Result: Top 5 regions by total revenue.

To summarize

Pipeline TypePurposeExample
moving_fn / moving_avgSmooth time seriesRolling 7-day sales
derivativeCalculate changeWeekly growth
cumulative_sumRunning totalTotal revenue to date
bucket_scriptMath between metricsConversion rates
bucket_sortSort or filter resultsTop 5 by revenue

Matrix Aggregations

Matrix aggregations are used for statistical or correlation analysis when you have multiple numeric fields and want to understand how they relate to each other.

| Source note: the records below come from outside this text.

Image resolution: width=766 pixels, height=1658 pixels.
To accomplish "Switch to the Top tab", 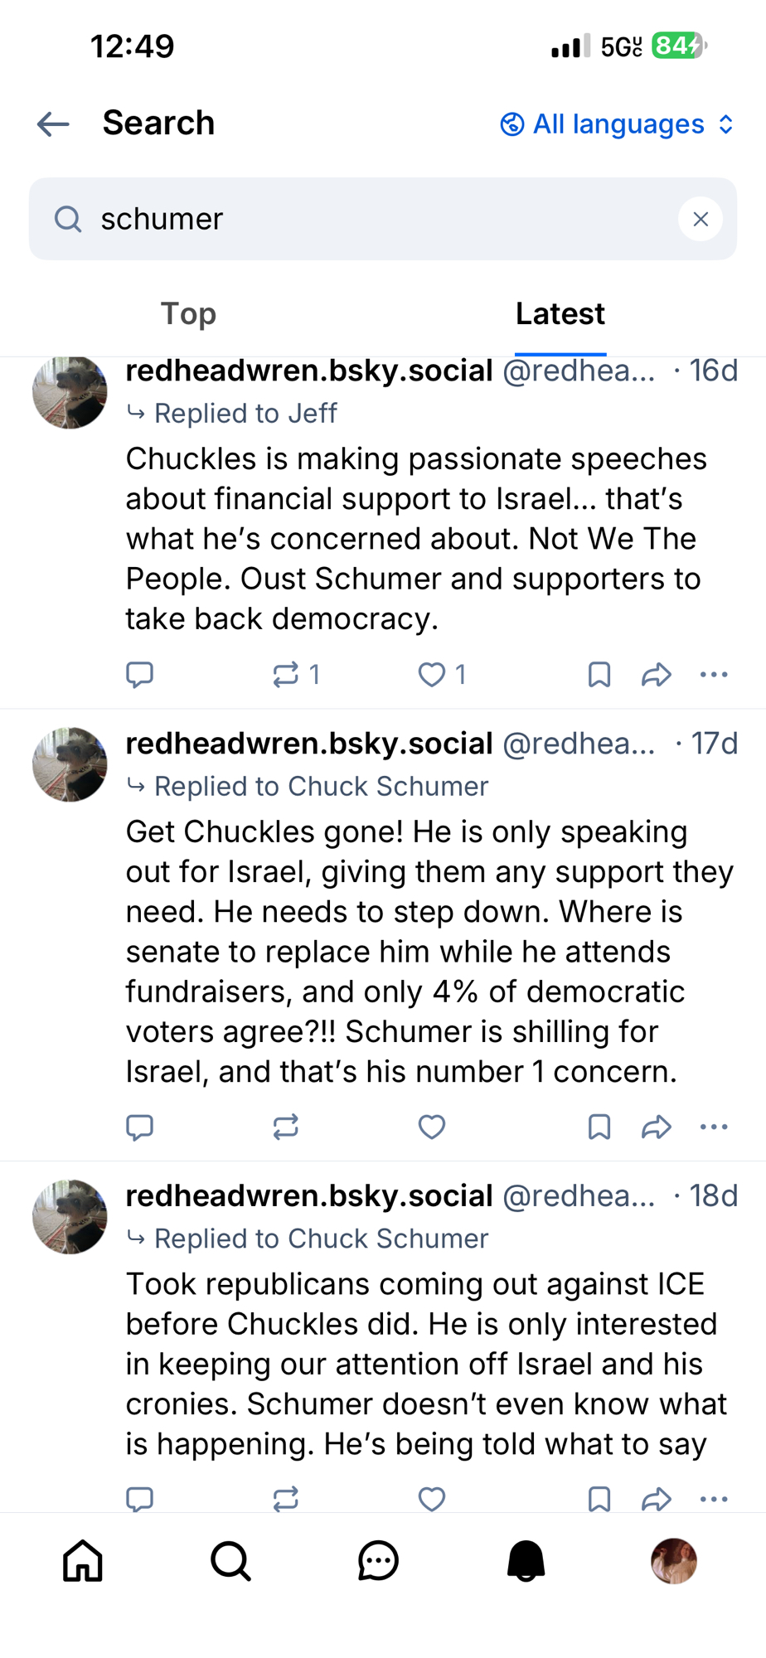I will 188,314.
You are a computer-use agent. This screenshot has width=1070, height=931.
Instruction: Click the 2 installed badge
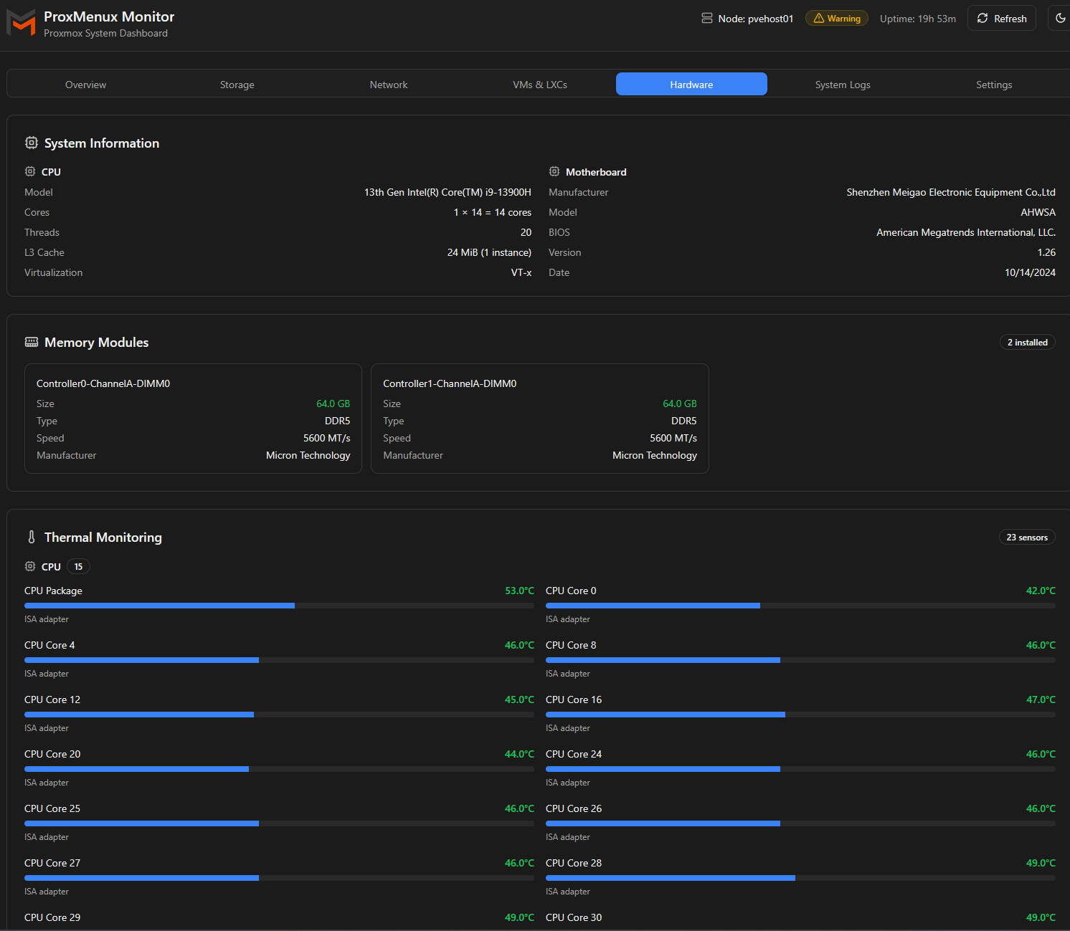(1027, 343)
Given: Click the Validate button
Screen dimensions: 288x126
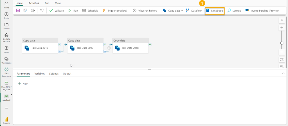Looking at the screenshot, I should pyautogui.click(x=56, y=11).
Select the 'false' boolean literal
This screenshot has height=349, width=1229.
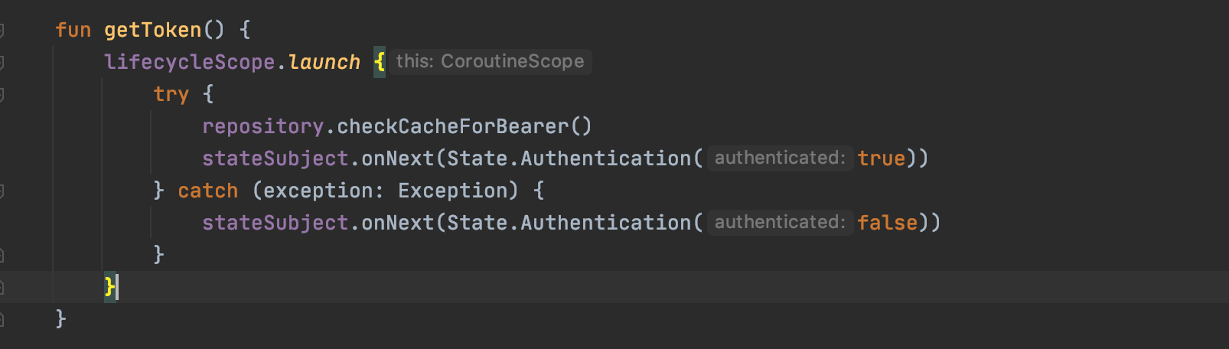(x=887, y=223)
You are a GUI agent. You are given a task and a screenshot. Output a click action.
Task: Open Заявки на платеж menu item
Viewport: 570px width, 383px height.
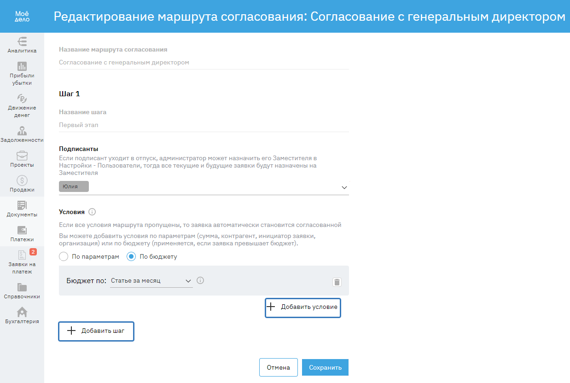click(x=22, y=261)
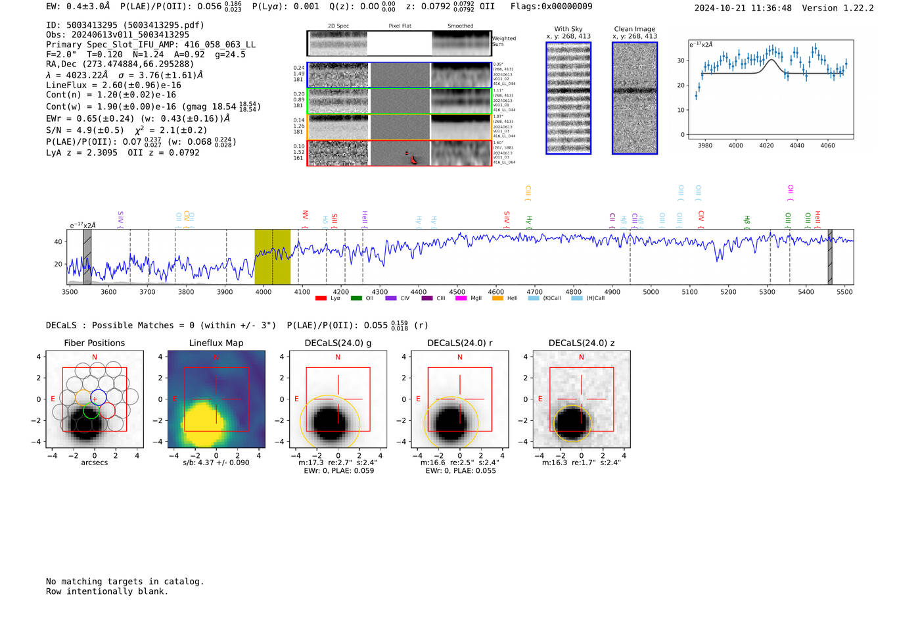Click the hatched gray region near 5460 Å
Viewport: 920px width, 627px height.
829,257
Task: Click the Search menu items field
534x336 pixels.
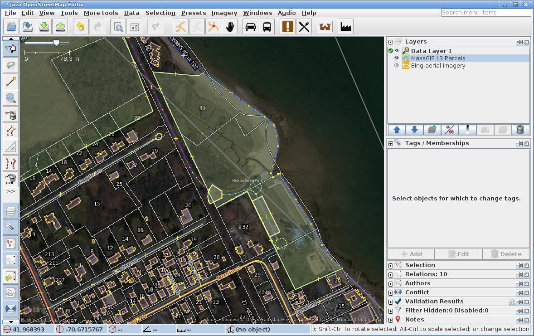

Unlike the other types (which group or summarize data), matrix aggregations compute relationships between fields – kind of like what you’d do in data science or ML preprocessing.

Matrix Stats Aggregation

What it does:
Calculates a statistical matrix including:

  • count
  • mean
  • variance
  • skewness
  • kurtosis
  • covariance and correlation between fields

Use case:
You want to see if two metrics are related – e.g., are higher ad spends correlated with higher conversions?

Example:

"aggs": {
  "campaign_stats": {
    "matrix_stats": {
      "fields": ["ad_spend", "conversions", "clicks"]
    }
  }
}

Example Output:

"aggregations": {
  "campaign_stats": {
    "fields": [
      { "name": "ad_spend", "count": 100, "mean": 2500, "variance": 50000 },
      { "name": "conversions", "count": 100, "mean": 60, "variance": 300 },
      { "name": "clicks", "count": 100, "mean": 1200, "variance": 20000 }
    ],
    "correlations": {
      "ad_spend": { "conversions": 0.87, "clicks": 0.92 }
    }
  }
}

Here, a correlation of 0.87 between ad_spend and conversions means they’re strongly positively related – when one goes up, so does the other.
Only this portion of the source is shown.